襟元のボタンを外しているせいで、白い胸元が見える。私は目をそらす。美し過ぎる彼女と保健室にいると、どことなく落ち着かない。

「ちょっと用があるから、一人で寝ててね」
私はそう言い渡すと、保健室を出る。恋人との約束には間に合いそうにないので電話をしなくては。最近、彼の機嫌が悪い。私が早く仕事を辞めないから。彼が結婚の話をしようとするのを、私が遮るから。

--

時折、少女は保健室にやってくる。いつも、私一人の時を狙っているように。私は、ドギマギしてしまう。美しい人は苦手だ。

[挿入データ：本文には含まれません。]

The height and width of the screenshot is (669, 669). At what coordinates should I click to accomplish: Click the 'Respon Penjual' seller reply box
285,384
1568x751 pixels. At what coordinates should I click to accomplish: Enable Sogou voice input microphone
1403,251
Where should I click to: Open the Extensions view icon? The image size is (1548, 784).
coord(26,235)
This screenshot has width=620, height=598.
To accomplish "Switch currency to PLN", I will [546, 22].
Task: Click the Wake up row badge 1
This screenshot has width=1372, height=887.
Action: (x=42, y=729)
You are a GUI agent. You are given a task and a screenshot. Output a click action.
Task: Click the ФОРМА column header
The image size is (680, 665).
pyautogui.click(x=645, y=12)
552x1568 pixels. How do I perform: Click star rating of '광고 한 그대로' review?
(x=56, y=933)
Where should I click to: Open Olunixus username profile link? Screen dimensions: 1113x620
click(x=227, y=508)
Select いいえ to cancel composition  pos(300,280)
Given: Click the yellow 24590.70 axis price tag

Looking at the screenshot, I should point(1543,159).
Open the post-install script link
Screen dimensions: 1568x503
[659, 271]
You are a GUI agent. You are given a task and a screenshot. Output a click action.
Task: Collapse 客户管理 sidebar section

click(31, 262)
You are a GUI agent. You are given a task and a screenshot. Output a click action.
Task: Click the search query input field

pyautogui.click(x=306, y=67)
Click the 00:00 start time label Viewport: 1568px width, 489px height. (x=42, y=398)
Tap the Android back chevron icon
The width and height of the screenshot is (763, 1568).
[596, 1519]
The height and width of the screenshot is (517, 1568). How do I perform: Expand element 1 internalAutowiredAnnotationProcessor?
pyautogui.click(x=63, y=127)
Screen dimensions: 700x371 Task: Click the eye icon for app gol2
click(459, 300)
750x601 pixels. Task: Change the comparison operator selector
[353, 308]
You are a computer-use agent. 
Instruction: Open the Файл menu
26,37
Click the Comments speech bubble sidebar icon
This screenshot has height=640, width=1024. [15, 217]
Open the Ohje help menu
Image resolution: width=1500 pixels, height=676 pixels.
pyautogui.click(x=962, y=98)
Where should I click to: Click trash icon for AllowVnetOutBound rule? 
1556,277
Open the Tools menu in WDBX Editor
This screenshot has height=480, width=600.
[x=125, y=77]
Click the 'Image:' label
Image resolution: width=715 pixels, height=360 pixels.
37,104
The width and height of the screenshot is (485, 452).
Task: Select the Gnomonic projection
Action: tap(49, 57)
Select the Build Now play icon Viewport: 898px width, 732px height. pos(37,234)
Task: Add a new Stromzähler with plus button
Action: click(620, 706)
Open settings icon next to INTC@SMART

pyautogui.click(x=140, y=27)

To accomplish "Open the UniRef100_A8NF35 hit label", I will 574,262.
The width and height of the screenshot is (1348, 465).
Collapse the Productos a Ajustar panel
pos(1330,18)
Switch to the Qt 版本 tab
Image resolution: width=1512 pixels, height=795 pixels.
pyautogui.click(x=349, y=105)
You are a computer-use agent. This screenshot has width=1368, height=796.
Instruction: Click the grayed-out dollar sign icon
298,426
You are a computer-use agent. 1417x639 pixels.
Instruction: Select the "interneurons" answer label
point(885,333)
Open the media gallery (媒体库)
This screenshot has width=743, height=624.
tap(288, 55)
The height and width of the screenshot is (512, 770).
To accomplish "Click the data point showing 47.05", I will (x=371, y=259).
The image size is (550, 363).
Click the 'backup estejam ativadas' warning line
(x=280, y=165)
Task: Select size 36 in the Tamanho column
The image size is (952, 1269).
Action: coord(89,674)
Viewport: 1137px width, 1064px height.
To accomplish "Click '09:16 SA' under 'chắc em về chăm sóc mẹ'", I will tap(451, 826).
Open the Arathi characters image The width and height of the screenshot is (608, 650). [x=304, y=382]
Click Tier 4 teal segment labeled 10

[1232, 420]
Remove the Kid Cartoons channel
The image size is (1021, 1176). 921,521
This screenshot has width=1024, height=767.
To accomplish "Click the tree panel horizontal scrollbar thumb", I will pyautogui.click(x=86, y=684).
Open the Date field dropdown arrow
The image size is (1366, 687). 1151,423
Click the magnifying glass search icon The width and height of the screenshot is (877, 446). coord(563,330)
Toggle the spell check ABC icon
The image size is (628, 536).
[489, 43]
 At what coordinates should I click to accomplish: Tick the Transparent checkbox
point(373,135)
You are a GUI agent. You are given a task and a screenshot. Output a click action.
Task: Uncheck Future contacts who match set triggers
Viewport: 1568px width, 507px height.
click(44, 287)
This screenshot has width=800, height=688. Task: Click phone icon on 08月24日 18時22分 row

「ねえ。先生。この前は、本当はデートだったんでしょう?私のせいでデートに間に合わなくて、彼を怒らせたんでしょう?」
「何でそんなことまで知ってるの?」
私は少し怒った顔をしてみせる。

「先生のことは何でも分かるんだもん。」

少女は微笑んで、言う。
「先生、可愛いわ。」

まるで、私よりはるかに長く生きた女のような目をして、少女は私の唇に指を触れると、保健室を出て行ってしまった。

--

「今日は、どうしたんだ?」
恋人が不思議そうに訊ねる。

私は、体に火が点いたように、彼を求める。子宮の奥が熱くて、じっとしていられない。彼の物を飲み込んでも、まだ、静まらないものが、グルグルと渦巻いて「もっと、もっと」と悲鳴を上げている。

--

私は、保健室で彼女の来るのを待ち焦がれて、早々に他の生徒を帰らせてしまった。

「先生、待っていてくれたの?」
少女が嬉しそうに、保健室に入ってくる。

「嬉しいわ。」

少女は、ベッドの上で制服を脱ぎ、真っ白い体を横たえて、私に「来て」と懇願する。私は、フラフラとベッドに吸い寄せられる。

「ねえ、先生も服を脱いで。」
「だめよ。」
「どうして?」
「あなたみたいに美しくないもの。」
「先生も、私みたいになりたい?」
「ええ。あなたになりたい。あなたそのものに。」
「じゃあ、私と来る?」
「どこへ?」
「素敵なところ。」

彼女の口づけは、熱く、燃え盛っている。彼女の細い指が、私の敏感なところをまさぐる。その指は、恋人のそれより遥かに繊細に、私の欲望の輪郭をなぞるので、私の体は重さを失い、もはや、自分をどこかにとどめておくことができない。

ねえ。一緒に来て。

彼女の瞳の奥に、欲望を食らおうと待っている、不老不死の蛇が見える。

--

ハイミスの養護教諭が一人いなくなったところで、たいして大きな事件にはならない。

そもそも、世のものとは思えぬ美少女が学校にいたことも、誰も覚えていない。

音楽室からは相変わらずピアノの音が響き、保健室には少女達がたむろする。